*Short problem*. Report how many lines below contain the string "should", matching case exactly. Give only the number.

*Provided information*.

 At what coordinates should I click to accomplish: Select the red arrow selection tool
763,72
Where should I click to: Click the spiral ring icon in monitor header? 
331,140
...
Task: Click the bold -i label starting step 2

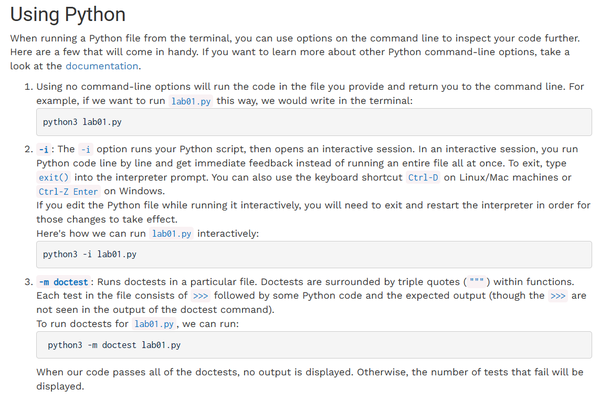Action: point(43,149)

*Final result*. 2